[Stored data]
((
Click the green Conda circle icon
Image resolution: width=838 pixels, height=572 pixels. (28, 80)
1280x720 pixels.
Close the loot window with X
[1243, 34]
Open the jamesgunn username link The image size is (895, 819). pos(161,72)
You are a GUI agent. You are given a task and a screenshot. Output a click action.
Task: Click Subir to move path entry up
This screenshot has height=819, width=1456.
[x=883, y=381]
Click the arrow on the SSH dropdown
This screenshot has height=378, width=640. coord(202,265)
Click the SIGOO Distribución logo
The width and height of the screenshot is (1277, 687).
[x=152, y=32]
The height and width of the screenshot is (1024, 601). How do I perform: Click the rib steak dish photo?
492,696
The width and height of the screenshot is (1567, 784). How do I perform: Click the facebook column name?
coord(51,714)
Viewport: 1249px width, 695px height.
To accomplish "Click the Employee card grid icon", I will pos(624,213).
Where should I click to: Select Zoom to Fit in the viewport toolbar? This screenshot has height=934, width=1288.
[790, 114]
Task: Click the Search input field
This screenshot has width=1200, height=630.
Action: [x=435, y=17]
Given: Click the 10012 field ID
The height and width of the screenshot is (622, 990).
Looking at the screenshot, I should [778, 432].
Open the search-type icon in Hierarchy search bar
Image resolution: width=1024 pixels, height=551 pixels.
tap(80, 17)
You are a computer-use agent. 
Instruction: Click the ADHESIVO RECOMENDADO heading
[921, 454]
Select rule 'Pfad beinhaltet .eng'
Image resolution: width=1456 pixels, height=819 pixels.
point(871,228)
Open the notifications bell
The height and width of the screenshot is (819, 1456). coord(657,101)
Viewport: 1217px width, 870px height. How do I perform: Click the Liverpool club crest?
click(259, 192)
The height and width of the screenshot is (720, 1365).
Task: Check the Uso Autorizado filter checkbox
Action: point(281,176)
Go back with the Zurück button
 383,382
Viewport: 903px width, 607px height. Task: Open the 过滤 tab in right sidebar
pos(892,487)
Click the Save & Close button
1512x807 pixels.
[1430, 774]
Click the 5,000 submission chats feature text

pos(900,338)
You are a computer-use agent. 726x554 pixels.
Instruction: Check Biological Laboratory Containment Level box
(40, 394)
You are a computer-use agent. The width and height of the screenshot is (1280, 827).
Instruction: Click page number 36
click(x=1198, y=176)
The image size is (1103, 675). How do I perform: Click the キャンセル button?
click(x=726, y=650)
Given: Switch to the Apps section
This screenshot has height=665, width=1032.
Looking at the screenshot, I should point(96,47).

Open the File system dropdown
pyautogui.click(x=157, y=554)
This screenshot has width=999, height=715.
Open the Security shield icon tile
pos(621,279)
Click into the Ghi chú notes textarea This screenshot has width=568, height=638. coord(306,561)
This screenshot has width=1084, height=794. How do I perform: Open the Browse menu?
))
Task item
Every line of the data must appear again in the answer, exactly as written.

Finished exercise
Click the green Conda circle icon
Image resolution: width=838 pixels, height=572 pixels. (28, 80)
1280x720 pixels.
Close the loot window with X
[1243, 34]
Open the jamesgunn username link The image size is (895, 819). pos(161,72)
You are a GUI agent. You are given a task and a screenshot. Output a click action.
Task: Click Subir to move path entry up
This screenshot has height=819, width=1456.
[x=883, y=381]
Click the arrow on the SSH dropdown
This screenshot has height=378, width=640. coord(202,265)
Click the SIGOO Distribución logo
The width and height of the screenshot is (1277, 687).
[x=152, y=32]
The height and width of the screenshot is (1024, 601). How do I perform: Click the rib steak dish photo?
492,696
The width and height of the screenshot is (1567, 784). How do I perform: Click the facebook column name?
coord(51,714)
Viewport: 1249px width, 695px height.
To accomplish "Click the Employee card grid icon", I will pos(624,213).
Where should I click to: Select Zoom to Fit in the viewport toolbar? This screenshot has height=934, width=1288.
[790, 114]
Task: Click the Search input field
This screenshot has width=1200, height=630.
Action: [x=435, y=17]
Given: Click the 10012 field ID
The height and width of the screenshot is (622, 990).
Looking at the screenshot, I should [778, 432].
Open the search-type icon in Hierarchy search bar
Image resolution: width=1024 pixels, height=551 pixels.
tap(80, 17)
You are a computer-use agent. 
Instruction: Click the ADHESIVO RECOMENDADO heading
[921, 454]
Select rule 'Pfad beinhaltet .eng'
Image resolution: width=1456 pixels, height=819 pixels.
point(871,228)
Open the notifications bell
The height and width of the screenshot is (819, 1456). coord(657,101)
Viewport: 1217px width, 870px height. How do I perform: Click the Liverpool club crest?
click(259, 192)
The height and width of the screenshot is (720, 1365).
Task: Check the Uso Autorizado filter checkbox
Action: point(281,176)
Go back with the Zurück button
 383,382
Viewport: 903px width, 607px height. Task: Open the 过滤 tab in right sidebar
pos(892,487)
Click the Save & Close button
1512x807 pixels.
[1430, 774]
Click the 5,000 submission chats feature text

pos(900,338)
You are a computer-use agent. 726x554 pixels.
Instruction: Check Biological Laboratory Containment Level box
(40, 394)
You are a computer-use agent. The width and height of the screenshot is (1280, 827).
Instruction: Click page number 36
click(x=1198, y=176)
The image size is (1103, 675). How do I perform: Click the キャンセル button?
click(x=726, y=650)
Given: Switch to the Apps section
This screenshot has height=665, width=1032.
Looking at the screenshot, I should point(96,47).

Open the File system dropdown
pyautogui.click(x=157, y=554)
This screenshot has width=999, height=715.
Open the Security shield icon tile
pos(621,279)
Click into the Ghi chú notes textarea This screenshot has width=568, height=638. coord(306,561)
This screenshot has width=1084, height=794. How do I perform: Open the Browse menu?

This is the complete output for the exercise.